-------- Material supplied --------
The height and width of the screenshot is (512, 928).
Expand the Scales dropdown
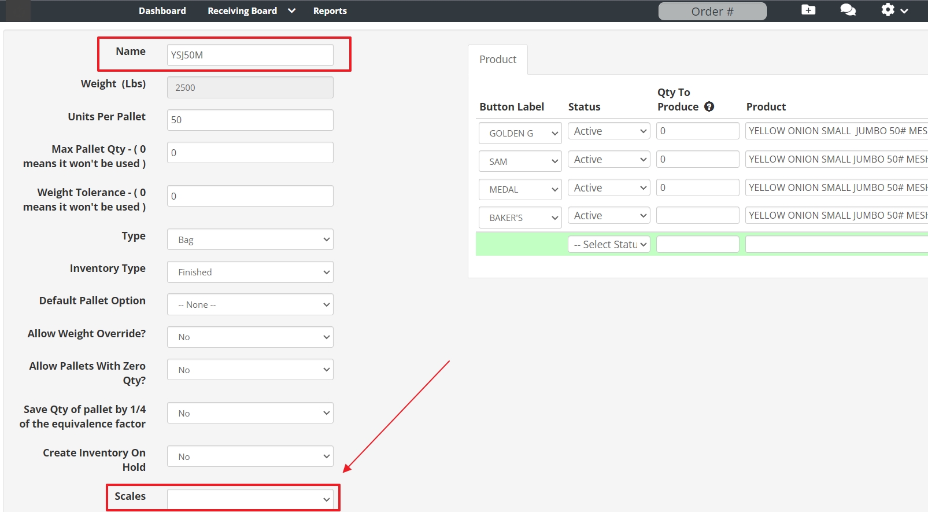point(250,499)
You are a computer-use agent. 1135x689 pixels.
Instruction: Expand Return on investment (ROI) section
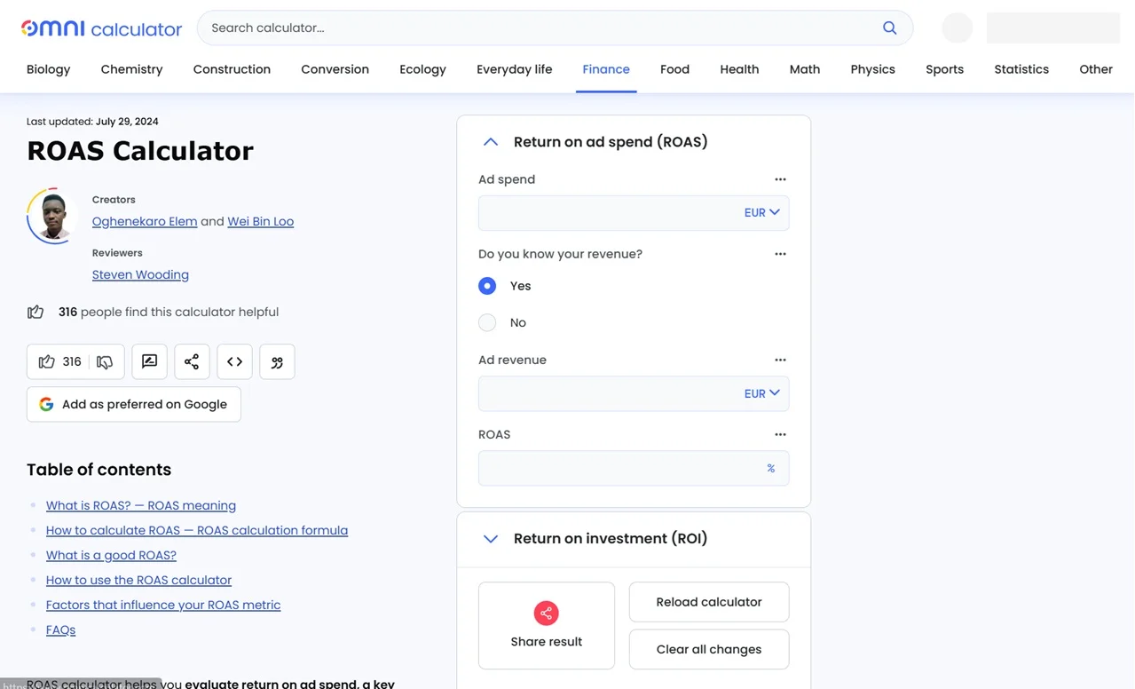tap(490, 539)
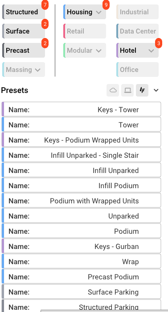The width and height of the screenshot is (168, 312).
Task: Toggle the Structured filter chip
Action: (x=24, y=12)
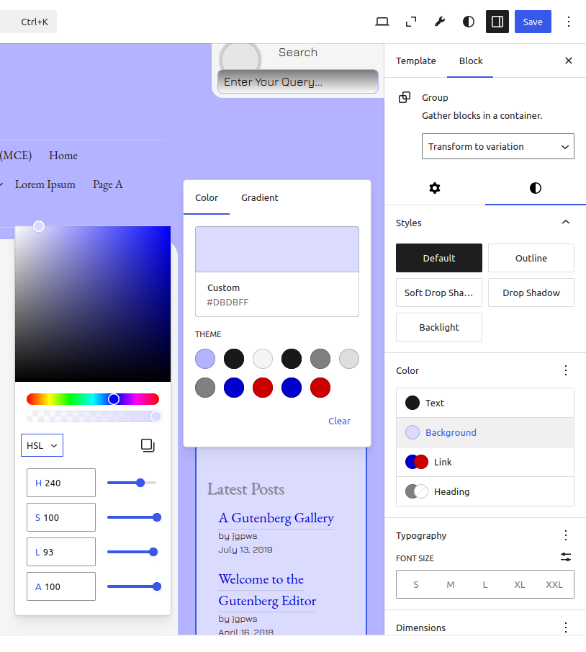Switch to the Gradient tab

260,197
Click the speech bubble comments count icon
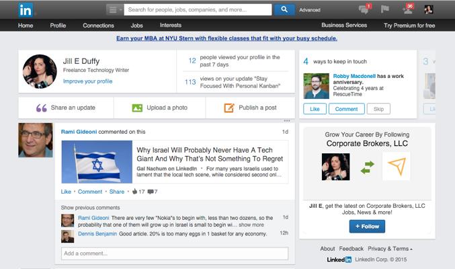455x269 pixels. tap(150, 192)
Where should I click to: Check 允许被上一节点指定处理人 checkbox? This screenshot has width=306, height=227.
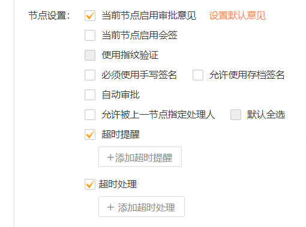click(x=90, y=115)
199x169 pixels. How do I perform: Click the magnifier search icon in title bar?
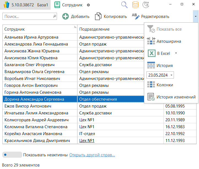click(x=124, y=5)
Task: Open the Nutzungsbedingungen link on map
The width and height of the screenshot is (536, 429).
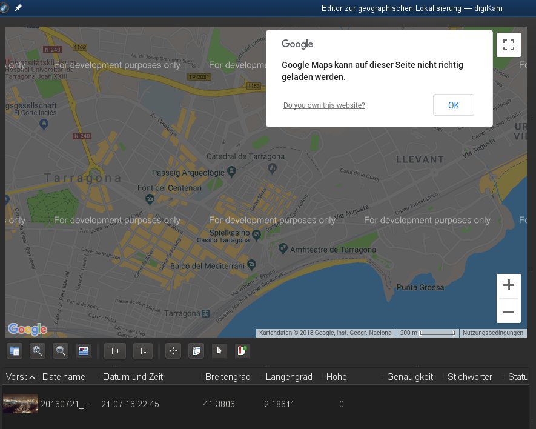Action: [492, 333]
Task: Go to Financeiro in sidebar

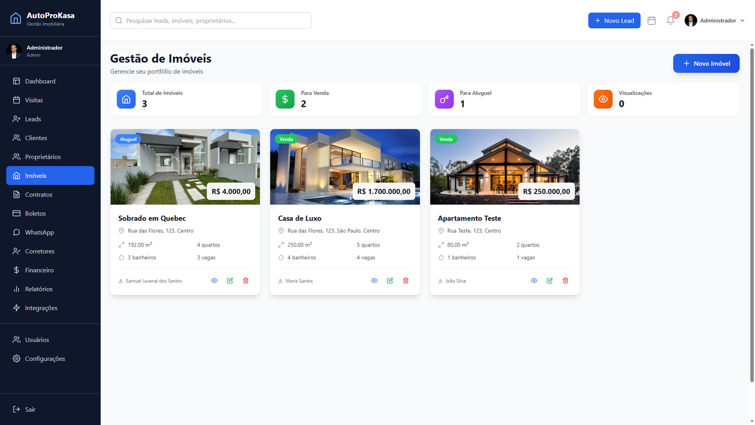Action: coord(39,270)
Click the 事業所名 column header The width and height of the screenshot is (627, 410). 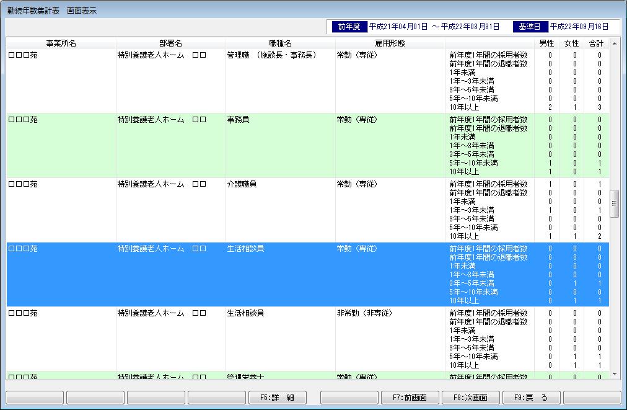[61, 43]
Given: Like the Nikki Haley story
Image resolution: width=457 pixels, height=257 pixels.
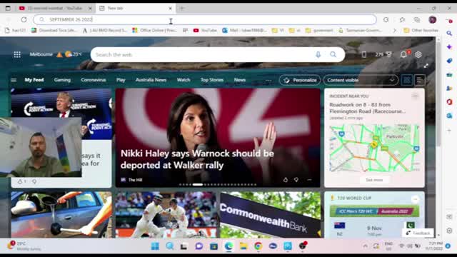Looking at the screenshot, I should pyautogui.click(x=286, y=180).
--------
## Task directions
Transcription of the lines from the one with "Image resolution: width=457" through the end of the entries is required, exact and with no pictures.

## Written solution
Image resolution: width=457 pixels, height=257 pixels.
Looking at the screenshot, I should pyautogui.click(x=286, y=180).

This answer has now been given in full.